Le condizioni metereologiche hanno obbligato a un cambio di programma: l’evento avrebbe dovuto aprirsi con una veleggiata con equipaggio tutto al femminile, per proseguire con un’immersione a Torre Faro, nel punto in cui – grazie a Posto Occupato – nel 2017 era stata deposta una targa in memoria delle vittime invisibili di violenza, su un fondale di 13 metri.

Nel frattempo, a Torre Faro sono cominciate le operazioni di preparazione all’immersione: venticinque i sub provenienti da Sicilia e Calabria che hanno voluto dare il loro contributo all’iniziativa, sposando la convinzione per cui lo sport possa e debba essere uno strumento per superare barriere e stereotipi di genere.
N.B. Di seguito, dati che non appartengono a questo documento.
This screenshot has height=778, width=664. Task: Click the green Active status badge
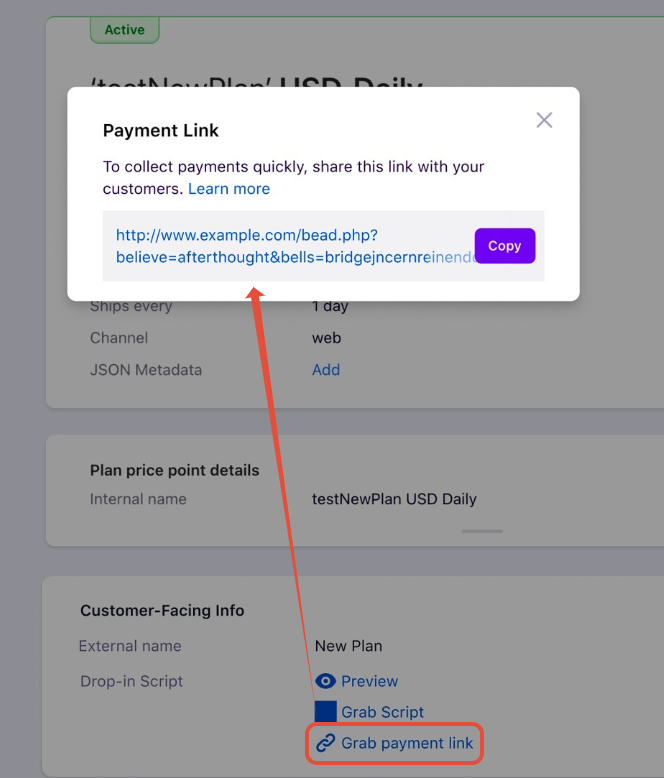click(x=125, y=30)
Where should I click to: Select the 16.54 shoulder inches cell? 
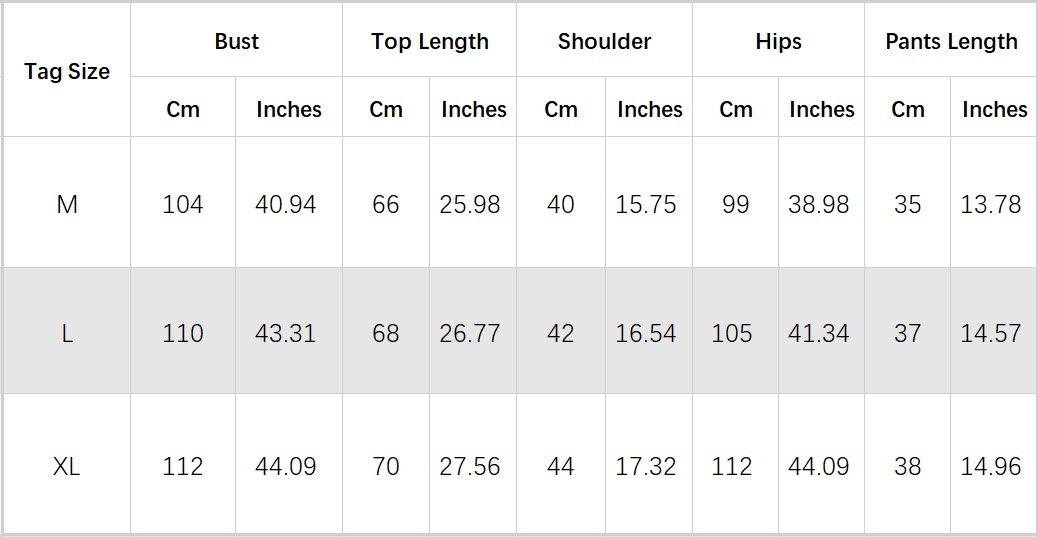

“Per le difficile condizioni meteo, la barca a vela non ha mollato le cime” racconta Maria Andaloro, “ma la sola presenza al porticciolo dell’equipaggio pronto a salpare e di tutti quanti hanno creduto nell’iniziativa e sono venuti per salutare la barca è stato un momento di grande potenza umana. Poi abbiamo raggiunto il punto in cui si trova la targa di Posto Occupato collocata due anni fa: ho rivissuto le stesse, fortissime emozioni. Così come è stato emozionante assistere alla preparazione dei sub, toccare con mano la loro commozione e la loro partecipazione, vederli immergersi e infine aspettarli al loro ritorno in superficie. Questa iniziativa non può non ripetersi, non può non estendersi durante tutto l’anno”.
Ecco tutte le realtà locali che hanno preso parte alla manifestazione e alle quali va il più sincero ringraziamento delle organizzatrici: Marina del Nettuno per l’ospitalità del porticciolo; la preside, gli insegnanti e gli allievi dell’Istituto Nautico Caio Duilio di Messina, per aver concesso la barca a vela; l’associazione Alumnime e la presidentessa Patrizia Accordino, per il patrocinio all’evento; la consigliera di Parità della Regione Sicilia Mariella Crisafulli; l’equipaggio di veliste Stramba Crew; i centri di immersioni di Sicilia e Calabria Mare Nostrum Diving (Palermo), Scilla Diving (Scilla), Megale Hellas Diving Center (Gioiosa Ionica), Tropea Diving (Tropea), Dugongo Team (Milazzo), Oloturia Sub (Messina), ASD Bimaris (Messina); SSD Windsurf Club Messina e #supmessina, impossibilitati a uscire in mare per via del forte vento ma comunque vicini; Alessia Zecchini, campionessa mondiale di apnea, per aver supportato Mare In-Genere con un videomessaggio in occasione della presentazione, lo scorso 21 novembre.